Bogotá's rental market is large, fast-moving, and full of legitimate landlords — but it also has a scam layer that specifically targets foreigners, who are assumed to be unfamiliar with Colombian property law and more likely to move quickly without verification.
This guide documents every scheme currently operating in the market and gives you a concrete verification protocol to follow before any money changes hands.
⛔ The Cardinal Rule
Never send money before physically visiting the apartment and independently verifying that the person you're dealing with has a legal right to rent it. No exceptions. No matter how good the deal looks or how much "urgency" the seller creates.
The Six Main Scam Schemes
1. Bait-and-Switch
The most common scheme. A beautifully photographed, well-priced apartment is posted on Facebook Marketplace or WhatsApp. You express interest and are asked for a "reservation deposit" to hold the unit. Once paid, the story changes: a pipe burst, a current tenant delayed their exit, a family emergency. You're offered a "very similar" unit nearby — which is worse, overpriced, or a different scam entirely. The original apartment never existed or was never available to rent.
Red Flag
Any request for money before you've physically stood inside the unit. Period.
2. Title Fraud
Someone poses as the owner of a real apartment and signs a lease with you. You pay first month plus deposit. You arrive with your belongings to find the real owner — or worse, a current tenant — lives there. The "landlord" has disappeared with your money.
This is most common on Facebook and WhatsApp. The scammer often has a copy of the property's escritura (deed) — obtained from public records — to show as fake proof of ownership.
3. Copied Listings
Scammers screenshot legitimate listings from FincaRaíz, Metrocuadrado, or Airbnb and repost them at 20–30% below market price. The photos are real; the listing is not. Reverse image search every photo using Google Images before responding to any listing you found on social media.
4. Fake Urgency + Full Month Upfront
You're told there are "three other people looking at it today" and the owner needs a deposit by 6pm or the unit goes to someone else. This manufactured urgency is designed to short-circuit your verification process. Legitimate landlords understand due diligence. Anyone who won't let you take 24 hours to verify is either a scammer or someone you don't want to rent from.
5. The Administration Fee Trap
An "inmobiliaria" or individual asks you to pay an upfront "processing fee" or "application fee" to access listings or start a lease. No legitimate inmobiliaria in Colombia charges an application fee before showing you an apartment. The standard commission is paid at lease signing.
6. Ghost Listings on Aggregators
Portals like Rentola and some aggregators carry scraped, outdated listings that generate inquiries but lead nowhere. The "agent" who responds may be fishing for your personal data or running a follow-up scam. Stick to FincaRaíz, Metrocuadrado, and Ciencuadras for portal browsing.
Universal Red Flags
- Price significantly below market: A furnished 2BR in Chico or Chapinero Alto for under COP 2,800,000/month in 2026 is likely bait. Check our rent price guide first.

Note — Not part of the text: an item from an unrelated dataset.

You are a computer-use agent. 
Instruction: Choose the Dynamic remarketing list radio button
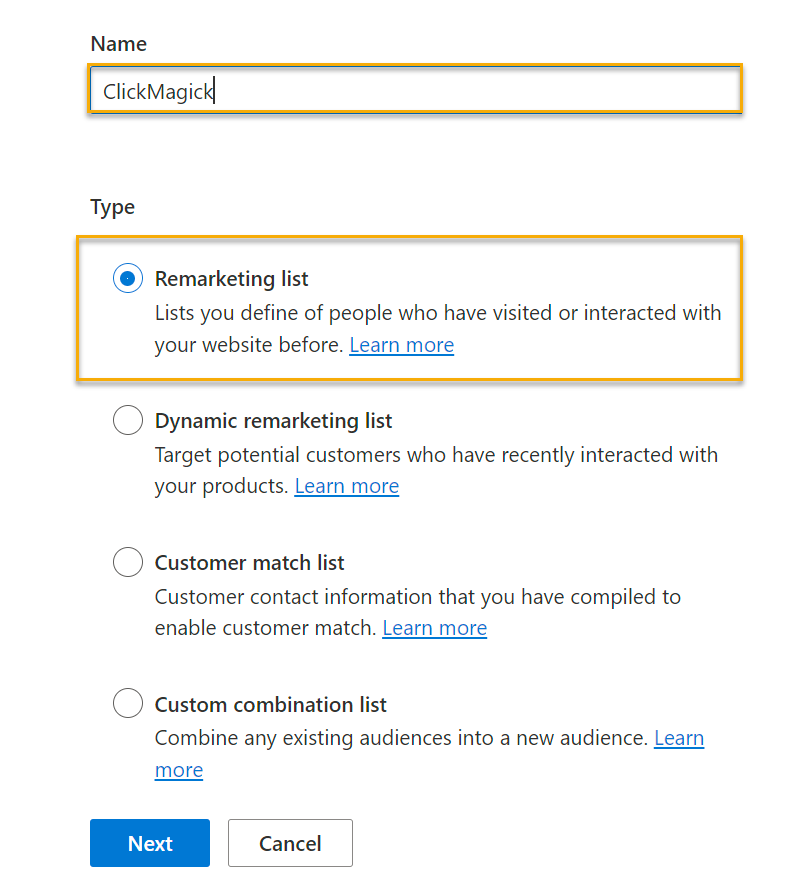(128, 421)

- Landlord claims to be abroad: Classic setup for a remote scam — "I'm in Spain, I'll send you the keys by courier once the deposit clears."
- Communication only via WhatsApp, never in person: Refusing to meet at the property is an immediate disqualifier.
- Reluctance to show cédula: Every Colombian owner has an ID. Any hesitation to show it during an in-person visit is a red flag.
- Urgency language: "Lots of interest," "only available this week," "need an answer today."
- Requests for Nequi or Daviplata only: These person-to-person transfer apps are harder to trace and reverse. Legitimate landlords accept bank transfers to corporate accounts.
- New Facebook account: Profile created recently, few friends, limited post history. Higher risk — proceed with extra verification.
The Verification Protocol
- Get the cédula number before any meeting. Verify it exists at registraduria.gov.co.
- Reverse image search the photos at Google Images or TinEye. If the same images appear on FincaRaíz or Airbnb under a different price or name, you're looking at a copy-paste scam.
- Visit in person before any financial commitment. Bring a friend if possible.
- Ask to see the physical cédula during the visit. Cross-reference the name against the property records below.
- Verify ownership at Catastro Bogotá — you can search by address to confirm the registered owner.
- Post to community groups — describe the landlord and building. The expat and nomad community in Bogotá is large and well-connected. Known bad actors get flagged quickly.
- Sign a written contract before paying anything. A lease without a written contract is not a lease — it's a handshake with no legal protection under Ley 820.
If You've Already Been Scammed
File a report with the Fiscalía General de la Nación (Colombia's attorney general) at fiscalia.gov.co. You can do this online. Include all communication records, screenshots, and the cédula number if obtained.
Contact your bank or transfer service immediately. Nequi disputes can sometimes be reversed if reported within 24–48 hours of the transaction.
Post a warning in the expat groups you used with the person's name and cédula (if verified) to protect others. This community-driven warning system is one of the most effective prevention tools that exists.